注意,full-batch需要至少33GB的GPU显存!
从实验结果中可以看出,train和test之前的泛化差异还是很大的,从9x直接到7x了。这个其实是因为数据集划分导致的。这种现实的划分方式和之前的随机划分不同,现实划分会导致不同的节点分布,对模型来说更有挑战性。
minibatch的效果要比full-batch好,这可能是因为minibatch在采样的过程中其实是在进行正则化的操作——噪声和丢弃边。如何进行sample才能得到最好的正则化效果?以及对于需要大感知域的模型应该如何去sample?这些都是需要去研究的问题。
ogbn-arxiv是一个有向的引文网络,是MAG的一个子集,也是一个小型数据集。节点代表论文,边代表引用关系。
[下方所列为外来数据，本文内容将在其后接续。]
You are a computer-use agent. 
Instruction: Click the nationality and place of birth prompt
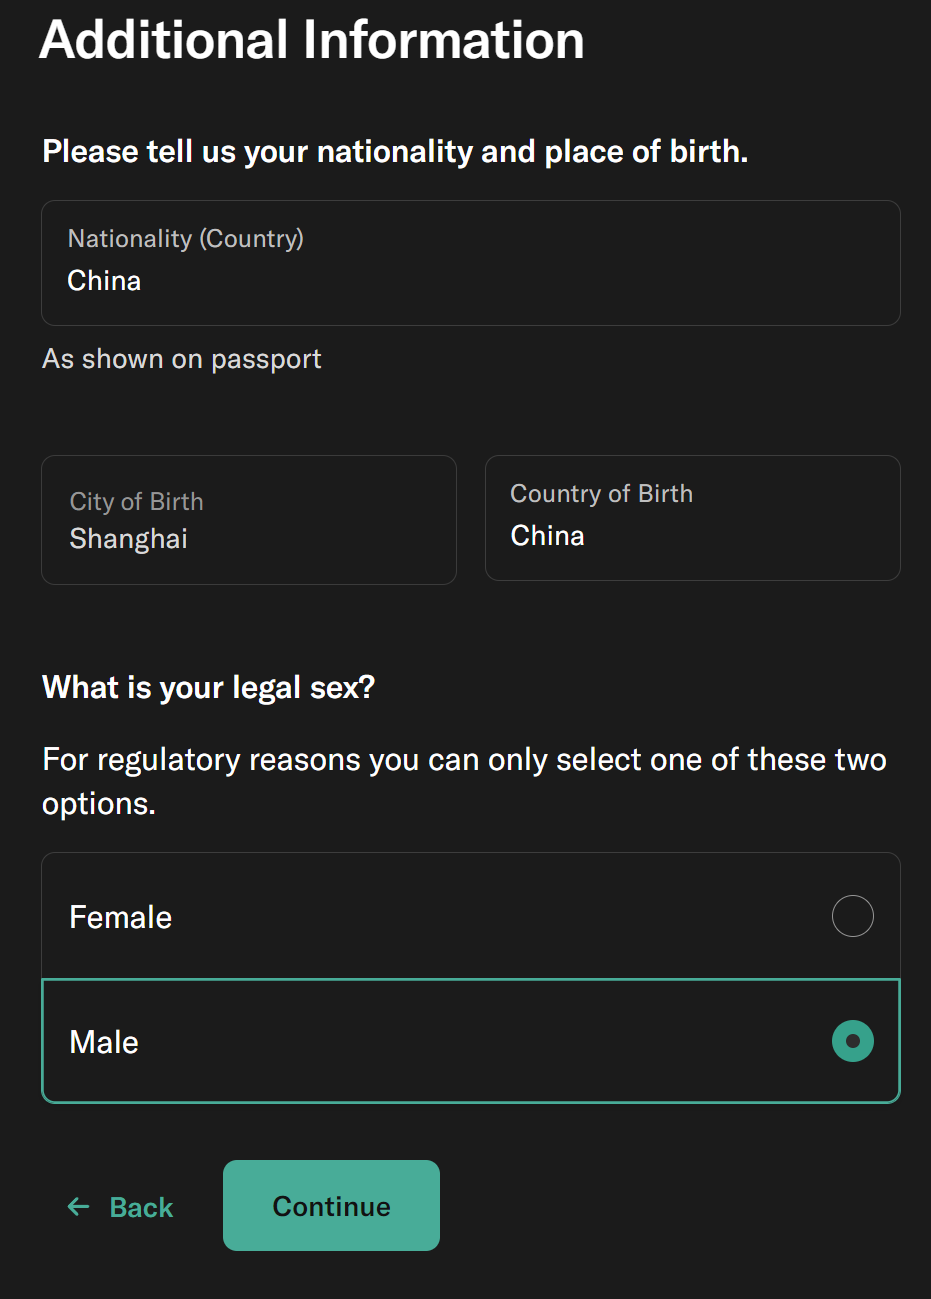(395, 151)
节点特征是一个128维的向量,由单词嵌入表示的平均值组成,每个单词的embedding使用word2vec模型生成。
主要是预测论文的类别,是一个40分类问题。
数据集是根据「发表日期」进行划分的。2017年以及之前的用来train,2018年用来valid,2019用来test(54/18/28)。这也是一种比较现实的划分方式。
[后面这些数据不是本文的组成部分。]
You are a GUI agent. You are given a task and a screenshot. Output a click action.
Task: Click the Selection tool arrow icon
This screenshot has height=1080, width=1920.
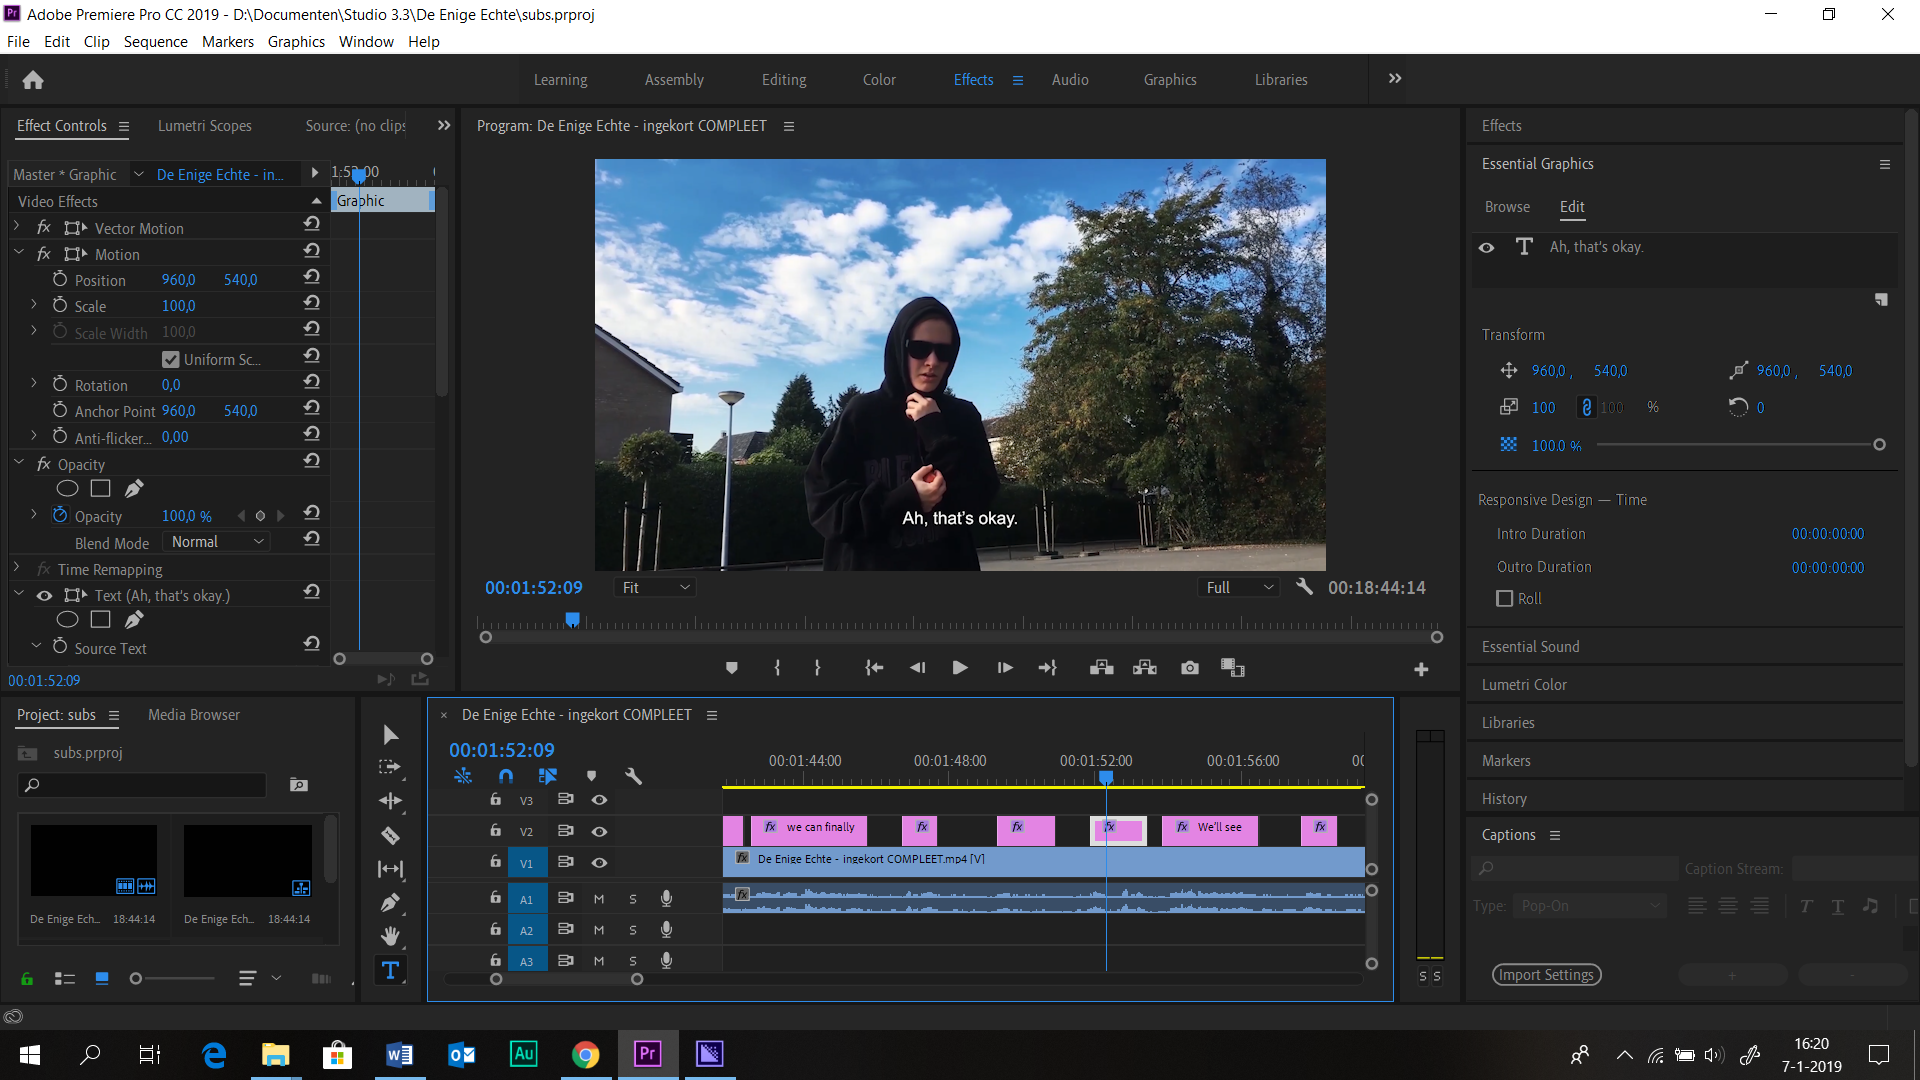click(390, 735)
实验中,一般把有向的引文网络处理成无向图。和MLP相比有很大的提升,说明图结构信息是有用的。这种现实的数据集划分方式更具有挑战性,我们也可以去想想如何去利用边的方向信息和节点的时间信息。
ogbn-papers100M是一个大型的引文网络数据集,有1.11亿个节点(包括150万个arxiv论文节点),它比现有的OGB数据集还要大几个数量级!
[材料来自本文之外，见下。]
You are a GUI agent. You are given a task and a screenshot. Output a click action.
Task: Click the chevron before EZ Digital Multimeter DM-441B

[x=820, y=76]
主要是来预测arxiv论文的类别,是一个172分类问题。
数据集是根据「发表日期」进行划分的。对于Arxiv论文的节点,2017年以及之前的用来train,2018年用来valid,2019用来test(78/8/14)。
在实验中,由于这个数据集过于庞大,大多数GNN模型都跑不了。baseline只跑了MLP和SGC(简化版的GCN),并且SGC需要100GB的显存来存储节点嵌入表示。。
此外,准确率也不高,说明SGC严重的欠拟合,我们需要去想办法将更先进的GNN模型扩展到Web规模的图上面,以提高表达能力。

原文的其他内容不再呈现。